Thursday, November 17, 2005


Numa destas tardes frias, estava eu num café no Mercado da Ribeira,sentada a uma antiga e pequena mesa de madeira escura, rabiscando em papel de guardanapo, quando a senhora do estabelecimento vem interromper o fim do galão quente, fazendo-se acompanhar de uma sopa e uma mulher de meia idade.Pedindo permissão para partilhar a pequena mesa, respondi que não havia problema.
A senhora de tez escura, cabrita de vestes desalinhadas e pouco harmoniosas, denunciava uma simplicidade e, por certo, uma igualmente, pouco harmoniosa condição económica.
Trocámos um sorriso, como que a deixá-la à vontade enquanto se preparava para comer a escassa refeição.
Do nada, ela murmura uma frase tímida e abafada, entre um sorriso ainda mais tímido.
Eu, largando a caneta sobre o tampo grosso de mármore pergunto - desculpe? Ela continua a rir desajeitadamente e lança as mãos à cabeça, indicando um chapéu de pequena aba ondulada, estilo australiano.
Repetindo, como se precisasse, num jeito infantil, da minha aprovação
- Não sei se tire ou deixe ficar...
Deixe ficar. Qual é problema? Não vai fazer cerimónia e até fica mais bonita...respondi
Ela voltou a erguer as mãos, desta vez para ocultar o rosto, rindo embaraçadamente, como que o que eu tivesse dito fosse o maior e mais surpreendente elogio que alguém lhe pudesse fazer.Voltei a sorrir e comecei a me preparar para sair.
Perguntou se eu já tinha almoçado. Respondi que sim.
Levantei-me e, surpreendentemente, ela olha-me com os seus olhos baços e seriamente me diz:
"Vá e fique com Deus... Fique com Deus, principalmente nestes dias em que há tanto mal por aí."
Voltei a sorrir, sem saber exactamente o que responder. Agradeci e desejei-lhe felicidades saindo de seguida, levando a benção que me tinha conferido.
Cá fora, a tarde já não estava tão fria, talvez por ter presenciado, em primeira mão, aquele instante de proximidade de duas pessoas estranhas, tão diferentes.
Senti um alívio, não pelo que me disse, mas pela preocupação desinteressada que demonstrou ao dizê-lo.
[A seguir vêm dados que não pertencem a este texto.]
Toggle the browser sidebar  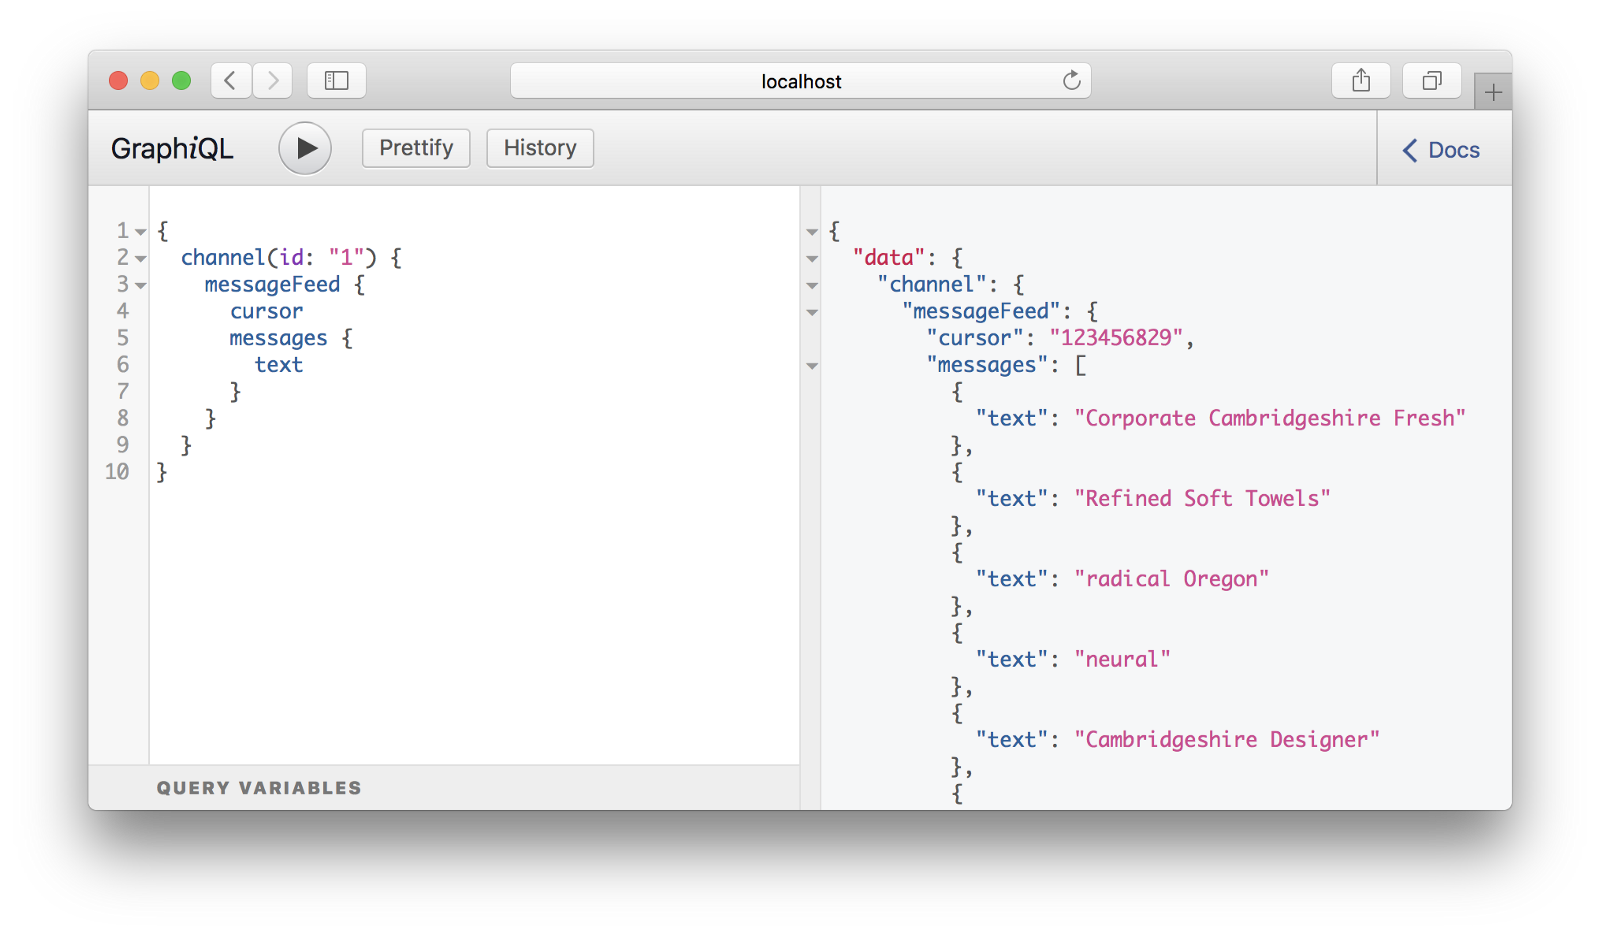pyautogui.click(x=337, y=81)
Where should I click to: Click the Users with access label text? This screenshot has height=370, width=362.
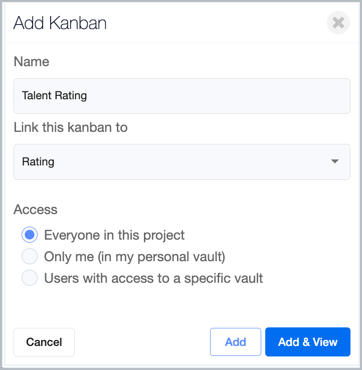click(154, 278)
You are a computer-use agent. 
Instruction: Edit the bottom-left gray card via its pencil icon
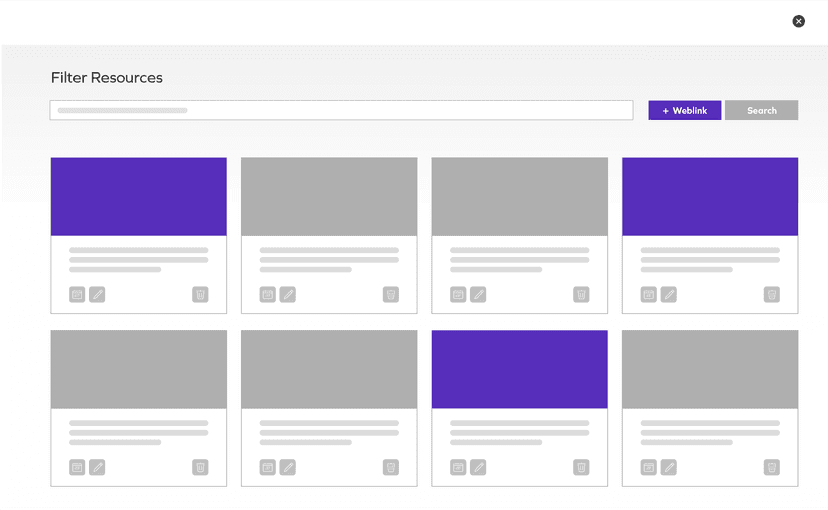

Fico feliz por saber que ainda existe quem rema contra a indiferença e auto-isolamento, quem tente tocar o próximo, nos dias em que tudo e todos passam em fast-foward.
Terei presenciado uma manifestação do que chamam "amor ao próximo"?
Não sei... mas tenho a certeza que aquela manifestação, por qualquer designação que seja, contribuiu, na minha parte, para puxar as cores daquela tarde fria de Novembro.